## Collected data entries:
○ ○ ○ ○ ○
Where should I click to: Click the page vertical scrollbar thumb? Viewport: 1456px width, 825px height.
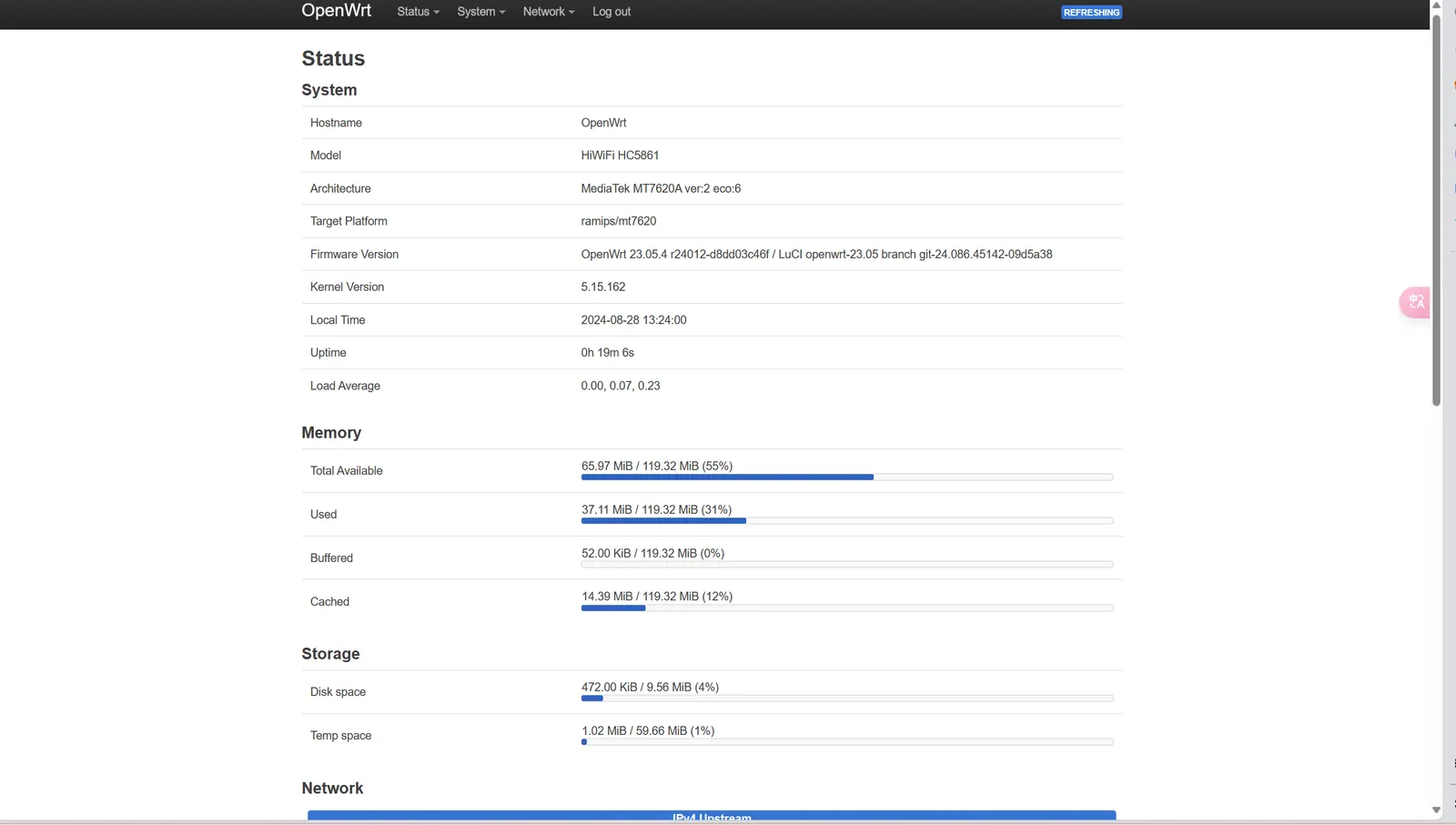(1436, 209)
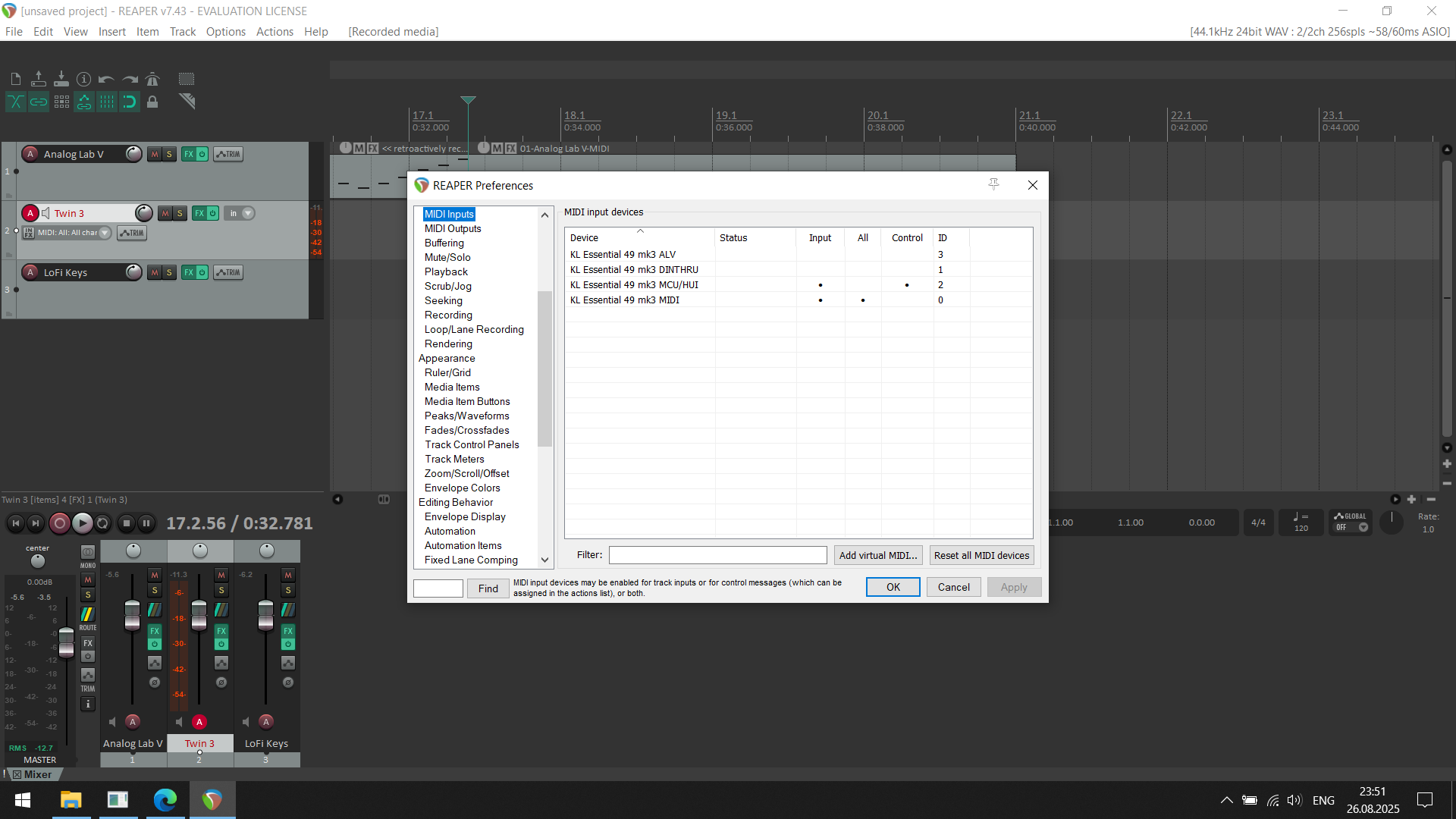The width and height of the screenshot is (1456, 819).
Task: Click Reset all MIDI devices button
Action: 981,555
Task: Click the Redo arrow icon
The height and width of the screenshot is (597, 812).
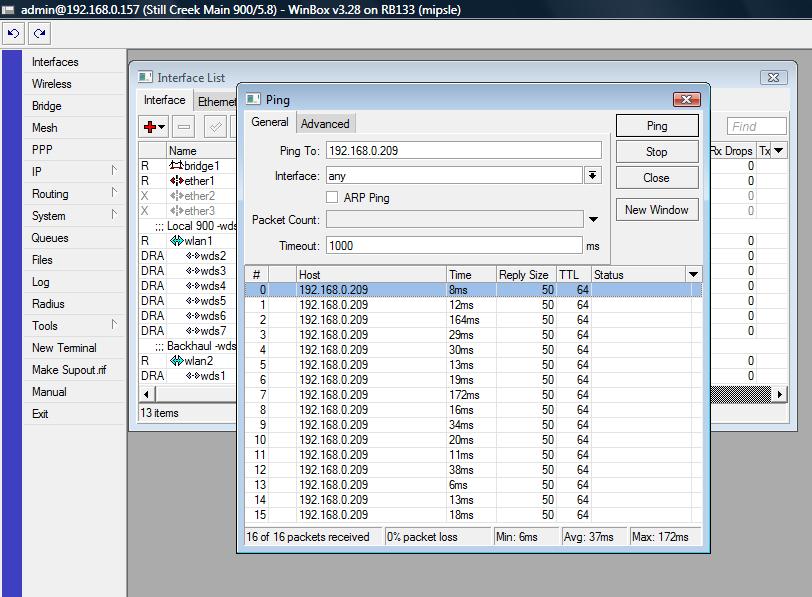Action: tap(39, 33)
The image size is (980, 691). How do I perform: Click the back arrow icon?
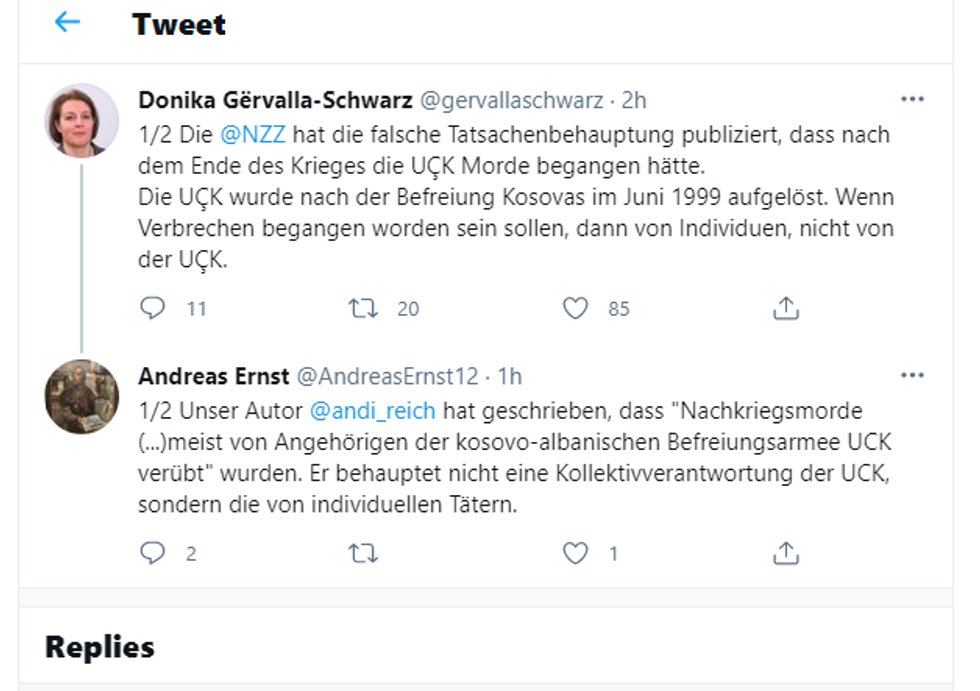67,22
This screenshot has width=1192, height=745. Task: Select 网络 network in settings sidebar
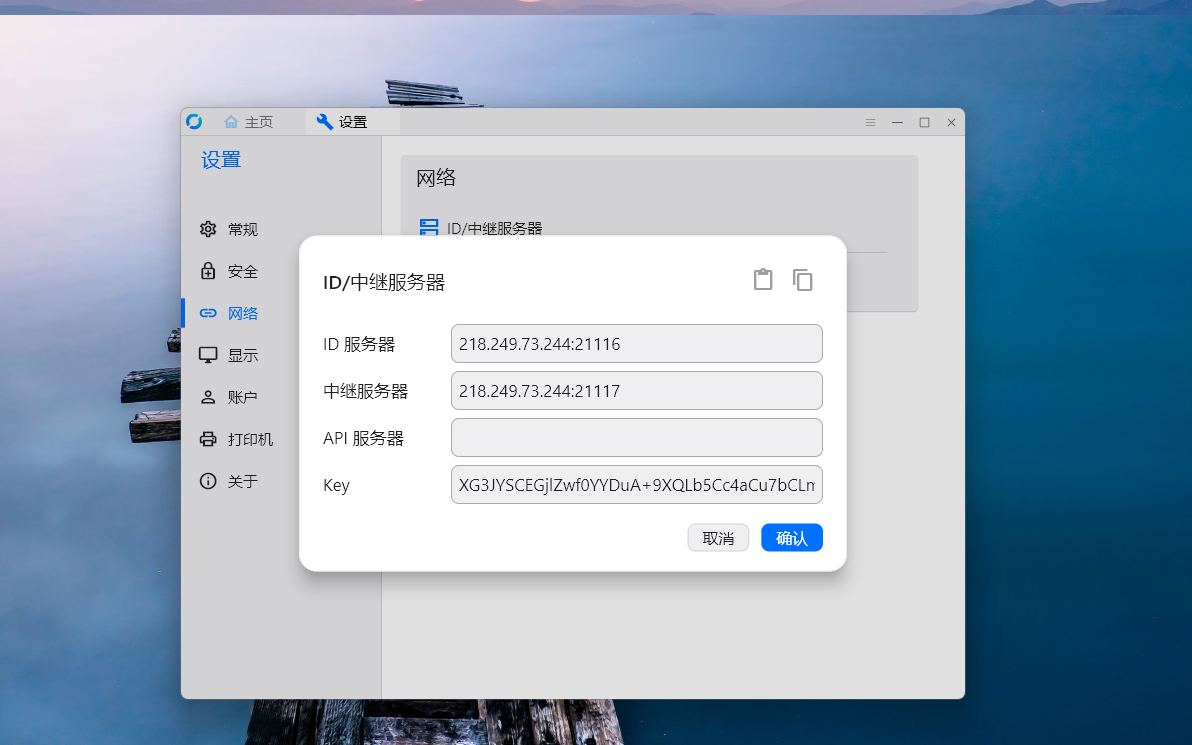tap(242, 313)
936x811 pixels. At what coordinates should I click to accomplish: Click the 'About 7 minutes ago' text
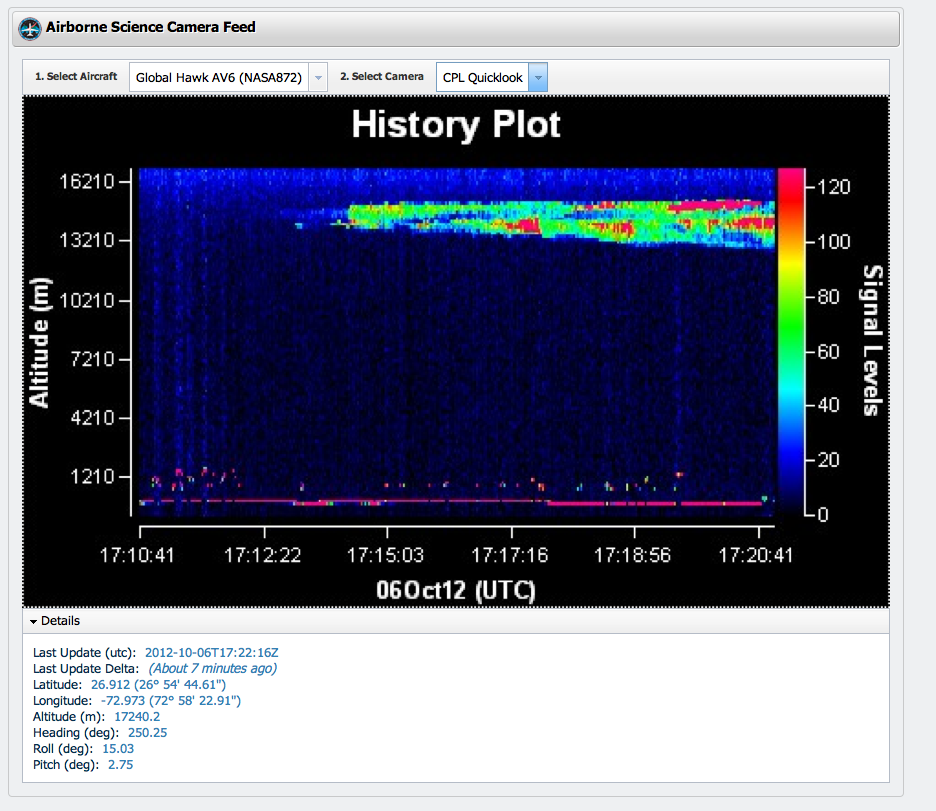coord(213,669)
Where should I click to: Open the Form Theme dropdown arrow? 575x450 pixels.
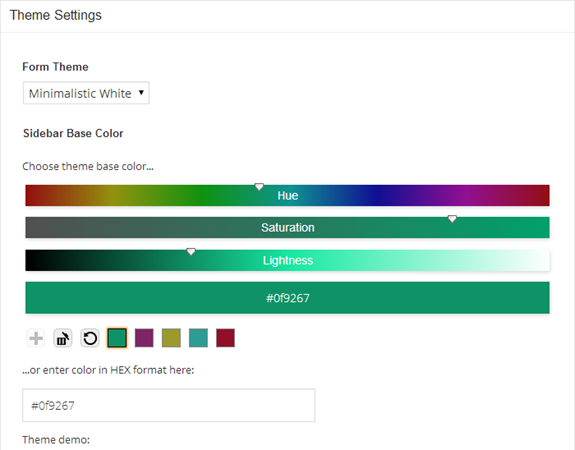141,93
○ ○ ○ ○ ○
## WRITTEN INSTRUCTION:
Can you repeat the items from the line containing "Where should I click to: Open" through the end of the items, swapping "dropdown arrow" for "dropdown caret" and keeping everything else the same? Omit the pictures from your answer.

## ANSWER TO THE TASK:
Where should I click to: Open the Form Theme dropdown caret? 575x450 pixels.
141,93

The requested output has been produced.